DATA LINES →
⟨
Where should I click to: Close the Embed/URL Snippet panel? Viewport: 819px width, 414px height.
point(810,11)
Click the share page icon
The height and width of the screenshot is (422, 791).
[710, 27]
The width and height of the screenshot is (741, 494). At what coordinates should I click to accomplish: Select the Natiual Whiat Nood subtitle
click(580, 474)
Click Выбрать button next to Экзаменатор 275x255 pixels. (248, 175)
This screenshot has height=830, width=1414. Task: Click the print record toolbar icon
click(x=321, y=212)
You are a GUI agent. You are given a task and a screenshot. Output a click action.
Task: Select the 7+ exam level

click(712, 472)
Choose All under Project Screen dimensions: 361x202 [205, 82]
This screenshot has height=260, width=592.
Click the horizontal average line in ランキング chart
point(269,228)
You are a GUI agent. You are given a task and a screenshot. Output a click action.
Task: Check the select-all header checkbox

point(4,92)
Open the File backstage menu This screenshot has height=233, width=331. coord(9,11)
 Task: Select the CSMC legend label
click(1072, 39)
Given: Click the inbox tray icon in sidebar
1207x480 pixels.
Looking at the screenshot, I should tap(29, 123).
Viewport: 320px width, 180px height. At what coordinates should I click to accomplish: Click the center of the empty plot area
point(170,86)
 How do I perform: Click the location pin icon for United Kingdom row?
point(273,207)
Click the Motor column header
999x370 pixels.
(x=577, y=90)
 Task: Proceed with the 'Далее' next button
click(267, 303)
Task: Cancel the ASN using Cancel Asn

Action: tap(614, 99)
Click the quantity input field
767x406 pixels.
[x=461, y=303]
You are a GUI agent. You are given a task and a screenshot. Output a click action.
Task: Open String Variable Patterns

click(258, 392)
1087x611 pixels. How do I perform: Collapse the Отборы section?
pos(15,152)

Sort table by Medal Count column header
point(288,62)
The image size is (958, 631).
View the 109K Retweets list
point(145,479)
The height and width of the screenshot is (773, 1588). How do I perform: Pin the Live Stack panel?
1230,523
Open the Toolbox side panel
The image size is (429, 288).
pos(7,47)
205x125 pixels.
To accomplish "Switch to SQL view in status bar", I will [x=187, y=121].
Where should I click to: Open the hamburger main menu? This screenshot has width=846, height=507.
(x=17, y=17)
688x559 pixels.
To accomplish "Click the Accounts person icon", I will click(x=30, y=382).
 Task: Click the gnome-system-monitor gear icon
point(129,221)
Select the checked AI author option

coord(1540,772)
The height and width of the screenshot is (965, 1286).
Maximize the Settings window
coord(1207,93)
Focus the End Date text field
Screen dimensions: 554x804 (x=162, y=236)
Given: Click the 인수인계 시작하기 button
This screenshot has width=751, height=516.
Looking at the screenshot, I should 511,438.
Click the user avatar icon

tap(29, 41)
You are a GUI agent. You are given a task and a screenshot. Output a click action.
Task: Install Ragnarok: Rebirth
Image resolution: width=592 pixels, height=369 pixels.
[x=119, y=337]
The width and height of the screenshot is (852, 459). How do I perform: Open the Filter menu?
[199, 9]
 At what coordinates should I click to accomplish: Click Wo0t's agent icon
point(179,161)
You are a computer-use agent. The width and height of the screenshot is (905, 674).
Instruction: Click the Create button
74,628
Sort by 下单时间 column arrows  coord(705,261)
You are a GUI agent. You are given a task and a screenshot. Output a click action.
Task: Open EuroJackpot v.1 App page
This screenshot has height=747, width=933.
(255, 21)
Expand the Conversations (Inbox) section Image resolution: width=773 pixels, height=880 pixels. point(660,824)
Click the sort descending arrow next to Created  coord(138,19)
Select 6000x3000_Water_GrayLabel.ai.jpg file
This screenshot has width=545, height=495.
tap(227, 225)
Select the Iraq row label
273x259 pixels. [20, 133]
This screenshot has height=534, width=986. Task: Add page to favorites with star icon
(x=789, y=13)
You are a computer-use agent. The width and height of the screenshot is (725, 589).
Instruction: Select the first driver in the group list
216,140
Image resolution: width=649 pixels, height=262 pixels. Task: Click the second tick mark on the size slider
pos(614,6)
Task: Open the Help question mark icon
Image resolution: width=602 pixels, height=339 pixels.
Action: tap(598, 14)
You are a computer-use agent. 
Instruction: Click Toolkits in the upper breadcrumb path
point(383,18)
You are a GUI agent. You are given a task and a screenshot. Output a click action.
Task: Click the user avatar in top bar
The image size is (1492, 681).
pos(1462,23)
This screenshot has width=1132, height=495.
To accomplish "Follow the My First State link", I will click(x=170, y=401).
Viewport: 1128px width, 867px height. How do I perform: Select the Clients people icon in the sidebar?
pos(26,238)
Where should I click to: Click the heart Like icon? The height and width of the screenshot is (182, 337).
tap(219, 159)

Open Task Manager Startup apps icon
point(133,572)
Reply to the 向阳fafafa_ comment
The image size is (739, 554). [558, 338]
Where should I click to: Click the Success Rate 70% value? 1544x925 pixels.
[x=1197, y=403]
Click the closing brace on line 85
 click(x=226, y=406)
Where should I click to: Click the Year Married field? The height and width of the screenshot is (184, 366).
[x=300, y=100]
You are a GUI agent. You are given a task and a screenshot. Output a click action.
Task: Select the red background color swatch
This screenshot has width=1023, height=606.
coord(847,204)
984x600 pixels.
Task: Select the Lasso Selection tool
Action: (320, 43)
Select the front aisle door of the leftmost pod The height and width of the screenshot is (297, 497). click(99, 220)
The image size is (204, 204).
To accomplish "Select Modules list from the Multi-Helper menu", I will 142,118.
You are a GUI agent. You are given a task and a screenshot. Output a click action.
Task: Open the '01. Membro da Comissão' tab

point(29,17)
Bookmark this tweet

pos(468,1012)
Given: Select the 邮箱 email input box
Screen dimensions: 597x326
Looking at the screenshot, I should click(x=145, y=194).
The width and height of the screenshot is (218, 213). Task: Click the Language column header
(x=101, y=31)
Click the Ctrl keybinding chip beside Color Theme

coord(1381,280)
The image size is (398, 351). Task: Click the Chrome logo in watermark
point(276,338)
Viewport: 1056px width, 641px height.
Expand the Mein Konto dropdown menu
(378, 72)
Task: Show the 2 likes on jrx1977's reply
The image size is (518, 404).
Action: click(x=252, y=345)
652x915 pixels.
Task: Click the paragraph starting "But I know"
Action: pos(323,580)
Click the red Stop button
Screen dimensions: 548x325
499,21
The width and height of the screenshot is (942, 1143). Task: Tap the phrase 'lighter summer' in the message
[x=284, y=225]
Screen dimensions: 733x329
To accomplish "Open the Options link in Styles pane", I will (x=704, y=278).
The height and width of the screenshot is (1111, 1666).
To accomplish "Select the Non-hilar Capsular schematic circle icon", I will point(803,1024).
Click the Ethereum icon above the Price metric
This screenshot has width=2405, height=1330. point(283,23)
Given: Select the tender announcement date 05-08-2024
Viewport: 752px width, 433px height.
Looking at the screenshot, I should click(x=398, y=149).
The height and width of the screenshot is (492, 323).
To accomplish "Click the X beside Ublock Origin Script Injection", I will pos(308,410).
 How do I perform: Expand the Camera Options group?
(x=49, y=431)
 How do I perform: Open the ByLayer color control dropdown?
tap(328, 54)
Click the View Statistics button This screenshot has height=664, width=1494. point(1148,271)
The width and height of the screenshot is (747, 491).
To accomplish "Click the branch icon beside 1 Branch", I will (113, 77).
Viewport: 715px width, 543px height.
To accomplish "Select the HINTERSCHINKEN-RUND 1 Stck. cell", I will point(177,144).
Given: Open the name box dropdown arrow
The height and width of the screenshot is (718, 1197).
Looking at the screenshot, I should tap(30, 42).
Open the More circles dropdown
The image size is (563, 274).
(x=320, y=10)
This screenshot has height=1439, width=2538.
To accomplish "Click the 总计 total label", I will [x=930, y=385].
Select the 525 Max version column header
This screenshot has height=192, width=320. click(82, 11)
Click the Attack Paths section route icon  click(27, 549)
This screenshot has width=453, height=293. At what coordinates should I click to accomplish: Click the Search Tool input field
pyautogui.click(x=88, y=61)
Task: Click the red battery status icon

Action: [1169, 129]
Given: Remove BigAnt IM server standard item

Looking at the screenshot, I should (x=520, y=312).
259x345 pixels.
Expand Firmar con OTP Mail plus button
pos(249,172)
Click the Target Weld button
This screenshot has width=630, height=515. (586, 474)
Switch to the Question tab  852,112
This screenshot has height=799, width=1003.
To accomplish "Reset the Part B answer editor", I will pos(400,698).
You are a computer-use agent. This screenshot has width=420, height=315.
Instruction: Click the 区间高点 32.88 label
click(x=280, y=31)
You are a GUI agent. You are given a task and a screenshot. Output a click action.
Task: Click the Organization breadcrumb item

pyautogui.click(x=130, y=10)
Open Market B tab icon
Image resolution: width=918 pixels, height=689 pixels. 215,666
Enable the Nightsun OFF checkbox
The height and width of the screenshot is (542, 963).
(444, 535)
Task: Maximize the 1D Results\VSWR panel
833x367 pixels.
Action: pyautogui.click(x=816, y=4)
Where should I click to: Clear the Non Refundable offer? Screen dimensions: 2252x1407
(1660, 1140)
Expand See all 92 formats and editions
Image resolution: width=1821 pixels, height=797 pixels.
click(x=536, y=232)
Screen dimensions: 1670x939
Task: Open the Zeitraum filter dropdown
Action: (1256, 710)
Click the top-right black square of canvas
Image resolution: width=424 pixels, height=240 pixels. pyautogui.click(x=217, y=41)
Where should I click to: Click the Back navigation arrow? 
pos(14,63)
⟩
DO THIS → Reproduce the lines from the one containing "How do I perform: Open the ByLayer" to the one containing "pyautogui.click(x=130, y=10)", inclusive, character for character.

SOLUTION TO THIS TASK →
 How do I perform: Open the ByLayer color control dropdown?
tap(328, 54)
Click the View Statistics button This screenshot has height=664, width=1494. point(1148,271)
The width and height of the screenshot is (747, 491).
To accomplish "Click the branch icon beside 1 Branch", I will (113, 77).
Viewport: 715px width, 543px height.
To accomplish "Select the HINTERSCHINKEN-RUND 1 Stck. cell", I will point(177,144).
Given: Open the name box dropdown arrow
The height and width of the screenshot is (718, 1197).
Looking at the screenshot, I should tap(30, 42).
Open the More circles dropdown
The image size is (563, 274).
(x=320, y=10)
This screenshot has height=1439, width=2538.
To accomplish "Click the 总计 total label", I will [x=930, y=385].
Select the 525 Max version column header
This screenshot has height=192, width=320. click(82, 11)
Click the Attack Paths section route icon  click(27, 549)
This screenshot has width=453, height=293. At what coordinates should I click to accomplish: Click the Search Tool input field
pyautogui.click(x=88, y=61)
Task: Click the red battery status icon

Action: [1169, 129]
Given: Remove BigAnt IM server standard item

Looking at the screenshot, I should (x=520, y=312).
259x345 pixels.
Expand Firmar con OTP Mail plus button
pos(249,172)
Click the Target Weld button
This screenshot has width=630, height=515. (586, 474)
Switch to the Question tab  852,112
This screenshot has height=799, width=1003.
To accomplish "Reset the Part B answer editor", I will pos(400,698).
You are a computer-use agent. This screenshot has width=420, height=315.
Instruction: Click the 区间高点 32.88 label
click(x=280, y=31)
You are a GUI agent. You are given a task and a screenshot. Output a click action.
Task: Click the Organization breadcrumb item

pyautogui.click(x=130, y=10)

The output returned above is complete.